-- EXERCISE --
Give back exactly the lines running from the line with "Terms (54, 1363)" to the end of the entries, and only those lines.
START DATASET EXCERPTS
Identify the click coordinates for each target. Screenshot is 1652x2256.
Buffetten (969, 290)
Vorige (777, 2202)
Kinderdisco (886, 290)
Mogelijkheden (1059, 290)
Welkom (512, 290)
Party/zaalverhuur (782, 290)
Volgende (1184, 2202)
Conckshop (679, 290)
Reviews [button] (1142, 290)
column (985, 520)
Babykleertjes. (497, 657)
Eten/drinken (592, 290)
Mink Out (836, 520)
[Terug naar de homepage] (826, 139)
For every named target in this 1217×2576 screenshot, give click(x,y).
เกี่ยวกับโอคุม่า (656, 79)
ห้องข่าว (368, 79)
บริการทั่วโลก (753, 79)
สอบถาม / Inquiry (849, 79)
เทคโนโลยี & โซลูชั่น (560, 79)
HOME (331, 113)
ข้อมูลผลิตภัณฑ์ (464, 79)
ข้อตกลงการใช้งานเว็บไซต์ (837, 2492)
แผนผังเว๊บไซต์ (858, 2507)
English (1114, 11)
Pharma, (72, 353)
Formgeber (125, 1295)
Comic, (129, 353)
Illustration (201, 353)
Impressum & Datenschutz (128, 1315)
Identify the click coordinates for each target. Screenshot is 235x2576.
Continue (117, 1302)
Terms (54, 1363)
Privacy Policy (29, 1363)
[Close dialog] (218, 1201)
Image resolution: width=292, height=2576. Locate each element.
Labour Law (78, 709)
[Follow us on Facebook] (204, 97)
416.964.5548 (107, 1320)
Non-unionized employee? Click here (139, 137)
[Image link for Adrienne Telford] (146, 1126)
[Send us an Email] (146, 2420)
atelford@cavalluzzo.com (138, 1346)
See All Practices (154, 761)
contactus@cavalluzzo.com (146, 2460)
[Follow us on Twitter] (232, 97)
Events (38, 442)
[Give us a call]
END DATASET EXCERPTS
-- RESULT FOR THIS EXERCISE --
Terms (54, 1363)
Privacy Policy (29, 1363)
[Close dialog] (218, 1201)
Image resolution: width=292, height=2576. Locate each element.
Labour Law (78, 709)
[Follow us on Facebook] (204, 97)
416.964.5548 (107, 1320)
Non-unionized employee? Click here (139, 137)
[Image link for Adrienne Telford] (146, 1126)
[Send us an Email] (146, 2420)
atelford@cavalluzzo.com (138, 1346)
See All Practices (154, 761)
contactus@cavalluzzo.com (146, 2460)
[Follow us on Twitter] (232, 97)
Events (38, 442)
[Give us a call]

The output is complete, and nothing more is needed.